La sostenibilità, dunque, viene proiettata nel lungo e lunghissimo periodo, e viene intesa come la capacità di far fronte nel tempo agli impegni previdenziali ed assistenziali già maturati ed a quelli che matureranno; ma come è facilmente intuibile le proiezioni attuariali di lungo periodo scontano spesso elementi di arbitrarietà, ad esempio sulle ipotesi demografiche, ovvero in materia di incremento dei redditi e dei volumi d’affari degli iscritti.

Ecco dunque che, per migliorare l’azione di monitoraggio dell’andamento futuro e per consentire l’adozione di opportune misure gestionali, si renderebbe necessario un adeguato sistema di indicatori finanziari; formulato a superamento del semplicistico indice di garanzia (il patrimonio deve essere almeno pari cinque annualità delle pensioni in essere), che non risulta certo sufficiente a valutare correttamente la sostenibilità finanziaria delle Casse nel tempo.

Le Casse, in realtà, hanno un sistema di distribuzione delle risorse che funziona con un ciclo invertito: le entrate (i contributi) precedono anche di molto tempo le uscite (pensioni); e vista la rilevanza della funzione svolta, tutelata anche in sede costituzionale, la struttura patrimoniale dell’ente deve essere tale da garantire agli iscritti di poter recuperare i contributi versati quando raggiungono l’età della pensione: il debito maturato durante la vita attiva dell’iscritto, misurato secondo le regole di calcolo della prestazione, diventa esigibile al momento del pensionamento.

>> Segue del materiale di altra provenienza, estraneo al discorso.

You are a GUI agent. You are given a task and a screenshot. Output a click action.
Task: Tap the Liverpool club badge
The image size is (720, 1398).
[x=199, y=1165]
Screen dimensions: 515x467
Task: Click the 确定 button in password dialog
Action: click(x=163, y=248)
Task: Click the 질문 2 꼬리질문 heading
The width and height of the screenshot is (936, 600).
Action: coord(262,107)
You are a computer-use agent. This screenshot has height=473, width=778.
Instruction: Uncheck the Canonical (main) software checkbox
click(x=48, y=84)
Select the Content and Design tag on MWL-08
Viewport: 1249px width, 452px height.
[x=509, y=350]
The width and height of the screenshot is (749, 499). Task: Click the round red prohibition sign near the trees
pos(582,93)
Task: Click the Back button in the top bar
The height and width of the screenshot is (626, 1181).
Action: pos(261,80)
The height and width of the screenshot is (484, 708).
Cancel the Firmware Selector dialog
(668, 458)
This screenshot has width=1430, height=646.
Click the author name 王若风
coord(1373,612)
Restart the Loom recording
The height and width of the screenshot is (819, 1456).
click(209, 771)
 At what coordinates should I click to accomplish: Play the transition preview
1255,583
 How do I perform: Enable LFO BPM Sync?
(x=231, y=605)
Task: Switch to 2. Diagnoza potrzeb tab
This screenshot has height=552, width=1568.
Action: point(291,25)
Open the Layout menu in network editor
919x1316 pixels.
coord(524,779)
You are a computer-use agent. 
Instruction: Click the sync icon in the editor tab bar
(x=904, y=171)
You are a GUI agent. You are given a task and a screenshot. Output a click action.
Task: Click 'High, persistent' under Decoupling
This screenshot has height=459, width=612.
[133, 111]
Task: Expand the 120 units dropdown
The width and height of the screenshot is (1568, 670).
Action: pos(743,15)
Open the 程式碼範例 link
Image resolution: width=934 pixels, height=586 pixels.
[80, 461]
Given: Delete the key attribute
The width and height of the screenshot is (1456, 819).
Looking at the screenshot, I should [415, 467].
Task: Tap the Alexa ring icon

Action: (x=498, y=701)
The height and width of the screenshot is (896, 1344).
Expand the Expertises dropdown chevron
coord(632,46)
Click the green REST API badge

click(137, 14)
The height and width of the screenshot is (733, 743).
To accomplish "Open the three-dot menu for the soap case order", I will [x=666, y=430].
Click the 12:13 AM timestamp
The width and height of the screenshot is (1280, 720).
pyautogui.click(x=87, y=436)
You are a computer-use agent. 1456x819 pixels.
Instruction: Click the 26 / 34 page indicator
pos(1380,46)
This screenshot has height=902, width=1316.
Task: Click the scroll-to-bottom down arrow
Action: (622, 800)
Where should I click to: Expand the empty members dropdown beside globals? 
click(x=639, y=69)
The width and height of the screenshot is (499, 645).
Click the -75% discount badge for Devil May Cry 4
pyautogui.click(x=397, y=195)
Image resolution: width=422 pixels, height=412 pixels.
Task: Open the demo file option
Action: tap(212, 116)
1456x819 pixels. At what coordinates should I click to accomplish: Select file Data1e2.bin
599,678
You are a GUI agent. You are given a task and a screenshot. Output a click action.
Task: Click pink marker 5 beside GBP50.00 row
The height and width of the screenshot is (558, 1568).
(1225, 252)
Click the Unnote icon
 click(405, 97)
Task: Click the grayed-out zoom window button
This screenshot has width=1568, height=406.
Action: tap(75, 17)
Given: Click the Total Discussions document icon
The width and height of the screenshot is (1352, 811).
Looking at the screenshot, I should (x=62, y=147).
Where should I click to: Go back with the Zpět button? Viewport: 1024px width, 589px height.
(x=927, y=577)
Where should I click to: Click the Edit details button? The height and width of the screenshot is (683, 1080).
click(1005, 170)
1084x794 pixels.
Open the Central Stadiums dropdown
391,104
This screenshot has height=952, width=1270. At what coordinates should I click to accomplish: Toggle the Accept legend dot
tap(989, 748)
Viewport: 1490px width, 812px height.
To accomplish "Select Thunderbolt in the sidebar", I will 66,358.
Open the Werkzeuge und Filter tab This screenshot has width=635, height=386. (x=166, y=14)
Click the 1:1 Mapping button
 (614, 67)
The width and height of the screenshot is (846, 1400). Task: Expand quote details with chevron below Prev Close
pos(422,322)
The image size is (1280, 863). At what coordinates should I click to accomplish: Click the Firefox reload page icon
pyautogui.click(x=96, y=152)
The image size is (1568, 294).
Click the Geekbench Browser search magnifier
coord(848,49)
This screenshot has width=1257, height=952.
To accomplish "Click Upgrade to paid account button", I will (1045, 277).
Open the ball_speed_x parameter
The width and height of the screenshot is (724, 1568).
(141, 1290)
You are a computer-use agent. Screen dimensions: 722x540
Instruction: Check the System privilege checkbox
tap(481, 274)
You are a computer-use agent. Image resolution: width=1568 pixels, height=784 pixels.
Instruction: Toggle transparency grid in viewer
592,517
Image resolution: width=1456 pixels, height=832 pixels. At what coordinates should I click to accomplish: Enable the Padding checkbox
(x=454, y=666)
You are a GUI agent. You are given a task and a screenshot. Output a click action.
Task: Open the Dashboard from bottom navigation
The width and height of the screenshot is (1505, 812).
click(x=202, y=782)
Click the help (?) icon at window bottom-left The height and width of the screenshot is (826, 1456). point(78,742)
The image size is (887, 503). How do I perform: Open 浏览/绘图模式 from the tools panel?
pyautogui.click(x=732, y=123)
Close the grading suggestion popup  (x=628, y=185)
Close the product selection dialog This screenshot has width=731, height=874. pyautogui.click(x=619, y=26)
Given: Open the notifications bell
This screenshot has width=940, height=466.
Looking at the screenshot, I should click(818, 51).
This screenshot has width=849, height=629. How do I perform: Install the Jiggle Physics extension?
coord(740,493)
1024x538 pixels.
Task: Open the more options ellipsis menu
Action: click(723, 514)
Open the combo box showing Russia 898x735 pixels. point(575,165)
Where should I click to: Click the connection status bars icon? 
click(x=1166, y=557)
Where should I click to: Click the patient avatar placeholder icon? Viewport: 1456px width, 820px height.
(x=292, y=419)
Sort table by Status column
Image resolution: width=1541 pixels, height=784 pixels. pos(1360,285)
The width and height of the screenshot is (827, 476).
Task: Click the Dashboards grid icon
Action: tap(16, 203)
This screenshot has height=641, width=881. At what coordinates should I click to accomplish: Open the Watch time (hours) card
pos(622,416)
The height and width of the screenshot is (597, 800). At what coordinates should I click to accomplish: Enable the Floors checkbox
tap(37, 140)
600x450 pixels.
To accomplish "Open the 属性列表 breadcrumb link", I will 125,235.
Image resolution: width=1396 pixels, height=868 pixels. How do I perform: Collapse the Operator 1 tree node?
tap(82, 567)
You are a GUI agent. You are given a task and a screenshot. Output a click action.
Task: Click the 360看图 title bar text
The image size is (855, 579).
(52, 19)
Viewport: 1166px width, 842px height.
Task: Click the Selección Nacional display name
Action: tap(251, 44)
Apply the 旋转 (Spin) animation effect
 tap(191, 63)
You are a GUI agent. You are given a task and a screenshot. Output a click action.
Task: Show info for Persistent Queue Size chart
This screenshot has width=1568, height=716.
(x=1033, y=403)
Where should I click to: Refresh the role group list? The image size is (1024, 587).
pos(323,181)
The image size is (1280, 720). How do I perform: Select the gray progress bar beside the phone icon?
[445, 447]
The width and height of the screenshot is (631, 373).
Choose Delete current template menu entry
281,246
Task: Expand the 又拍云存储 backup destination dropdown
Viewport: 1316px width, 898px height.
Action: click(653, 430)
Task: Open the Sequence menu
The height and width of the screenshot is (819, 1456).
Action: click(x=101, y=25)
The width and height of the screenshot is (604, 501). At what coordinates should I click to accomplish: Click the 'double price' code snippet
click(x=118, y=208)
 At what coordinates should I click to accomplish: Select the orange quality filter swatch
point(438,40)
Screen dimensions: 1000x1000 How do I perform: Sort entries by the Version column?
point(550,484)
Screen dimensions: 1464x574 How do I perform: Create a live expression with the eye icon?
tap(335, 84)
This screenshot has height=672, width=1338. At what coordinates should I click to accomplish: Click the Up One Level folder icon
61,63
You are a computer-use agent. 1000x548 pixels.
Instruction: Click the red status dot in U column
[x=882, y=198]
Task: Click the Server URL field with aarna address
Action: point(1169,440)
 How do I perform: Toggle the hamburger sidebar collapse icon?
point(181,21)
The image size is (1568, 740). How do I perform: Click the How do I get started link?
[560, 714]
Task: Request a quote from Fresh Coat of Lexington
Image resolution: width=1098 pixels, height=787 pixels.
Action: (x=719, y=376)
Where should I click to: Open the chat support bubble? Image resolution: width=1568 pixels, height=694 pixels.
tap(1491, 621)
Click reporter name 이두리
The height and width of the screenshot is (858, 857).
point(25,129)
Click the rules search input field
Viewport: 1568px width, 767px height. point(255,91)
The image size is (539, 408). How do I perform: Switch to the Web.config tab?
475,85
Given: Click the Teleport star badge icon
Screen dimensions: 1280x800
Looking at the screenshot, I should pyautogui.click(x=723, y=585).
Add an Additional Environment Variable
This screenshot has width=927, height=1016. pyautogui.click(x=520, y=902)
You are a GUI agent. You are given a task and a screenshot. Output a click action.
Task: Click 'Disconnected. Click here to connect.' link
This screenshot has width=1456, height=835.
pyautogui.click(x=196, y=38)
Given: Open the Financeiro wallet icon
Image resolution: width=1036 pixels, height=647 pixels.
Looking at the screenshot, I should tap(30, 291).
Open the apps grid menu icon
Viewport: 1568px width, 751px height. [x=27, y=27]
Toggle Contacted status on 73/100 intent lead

Ciò consente di comprendere che il debito complessivo delle Casse non è (soltanto) quello che deriva dalle pensioni già maturate e liquidate, ma comprende anche i ratei di pensione futura relativi ai lavoratori attivi; il debito latente non è altro che la somma di questi due fattori.

Si tratta di un valore non reperibile nel bilancio di esercizio ed anche di difficile determinazione, perché basato anch’esso su una serie di previsioni (scelte di pensionamento dell’iscritto, sopravvivenza, redditi e volumi d’affari, altre variabili demografiche, finanziarie ed economiche) che devono necessariamente scontare un approccio di forte prudenza.

È per questo motivo che, al di là della vigilanza esercitata dalla Pubblica Amministrazione sulle Casse, queste devono dotarsi di strumenti di controllo interno della gestione, orientato al monitoraggio degli andamentali futuri con un sistema di indicatori che possano misurare in maniera attendibile lo stato di salute prospettica dell’ente.